Liquid Mirrors; February 1994; Scientific American Magazine; by Borra; 6 Page(s)

For almost four centuries, reflecting telescopes have gathered the shimmering light from billions of stars and galaxies. The observations they made possible have revealed a universe vast and complex. In doing so, these instruments have rescaled our world and our imaginations. And yet, for all their success, classical reflector technology has some severe limitations. It is very expensive, and often nearly impossible, to grind and polish a massive glass surface into a perfect parabola, the ideal contour for a device that focuses parallel rays of light into a single point. Such mirrors can deform during temperature changes, and beyond a certain size they are prone to buckle under their own weight.

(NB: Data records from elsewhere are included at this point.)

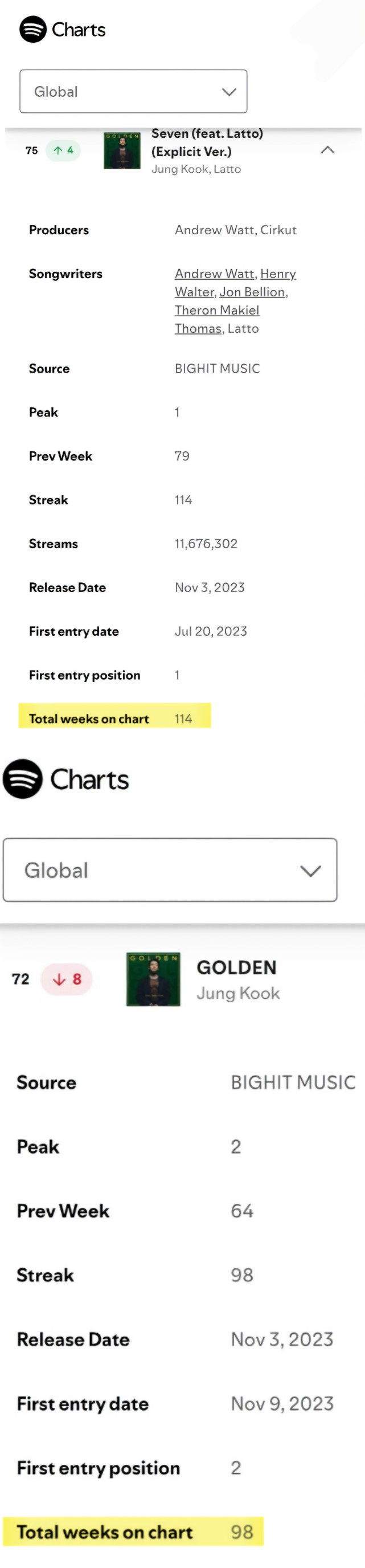
Task: Open Henry Walter songwriter link
Action: pos(236,283)
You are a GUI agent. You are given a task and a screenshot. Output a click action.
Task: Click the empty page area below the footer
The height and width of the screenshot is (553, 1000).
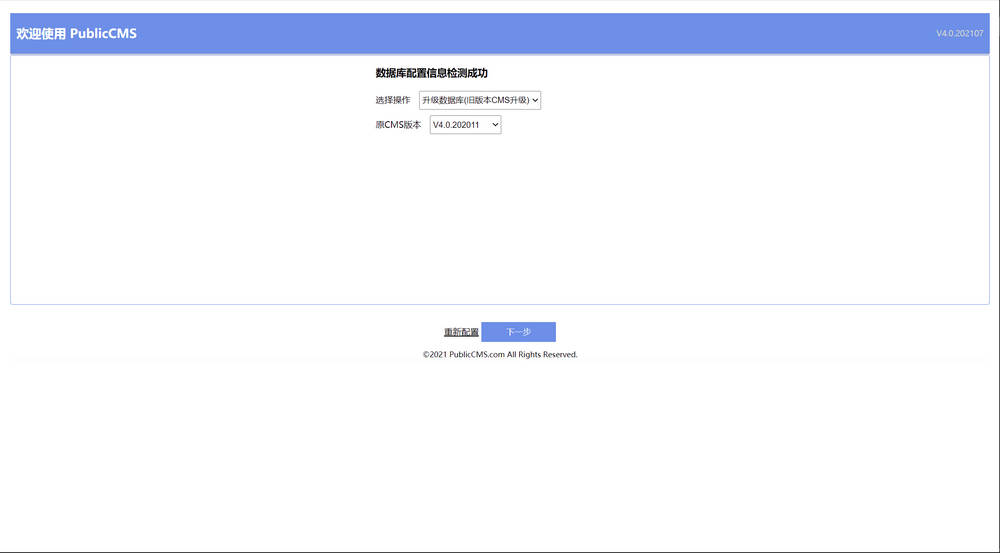[x=500, y=450]
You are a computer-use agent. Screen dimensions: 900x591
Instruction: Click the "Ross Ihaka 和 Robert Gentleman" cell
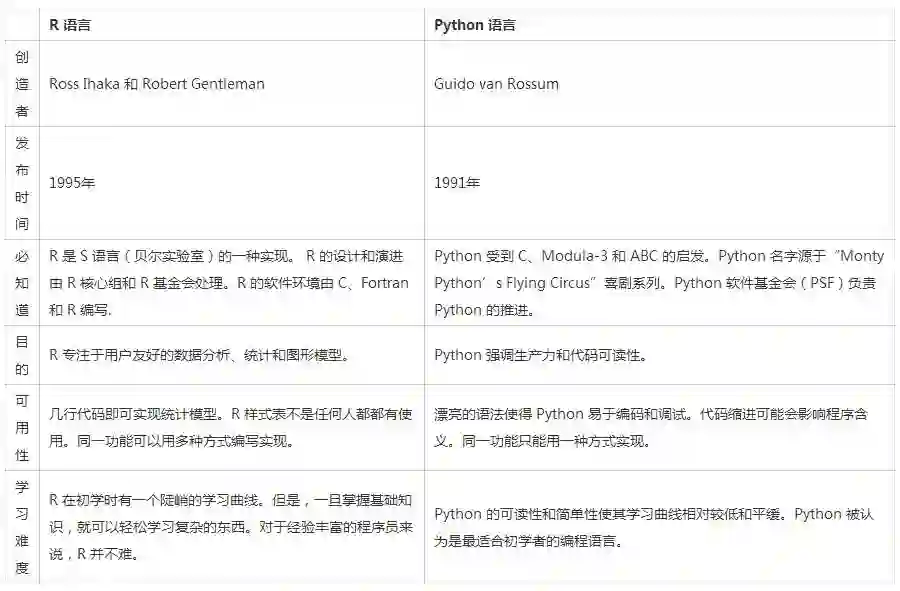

Astronomers and optical experts have therefore sometimes toyed with an old, even bizarre technological alternative: a mirror made from liquid. A liquid mirror could never sag and so conceivably could be made as large as purpose requires. Moreover, coaxing a liquid into the shape of a parabola is trivial. The pull of gravitational and centrifugal forces shapes the surface of a rotating mass of reflecting liquid, such as mercury, into a perfect parabola. This phenomenon, which also occurs when you stir your coffee, provides a superb optical surface that needs no polishing. As a result, liquid mirrors could be far less expensive than glass mirrors. The potential reduction in cost could render large optics affordable even for the amateur astronomer [see "Making a Mirror by Spinning a Liquid," by Mark Dragovan and Don Alvarez, "Amateur Scientist," page 116]. In addition, because optics are so central to many scientific measurements, liquid mirrors could prove useful in many research fields and engineering as well.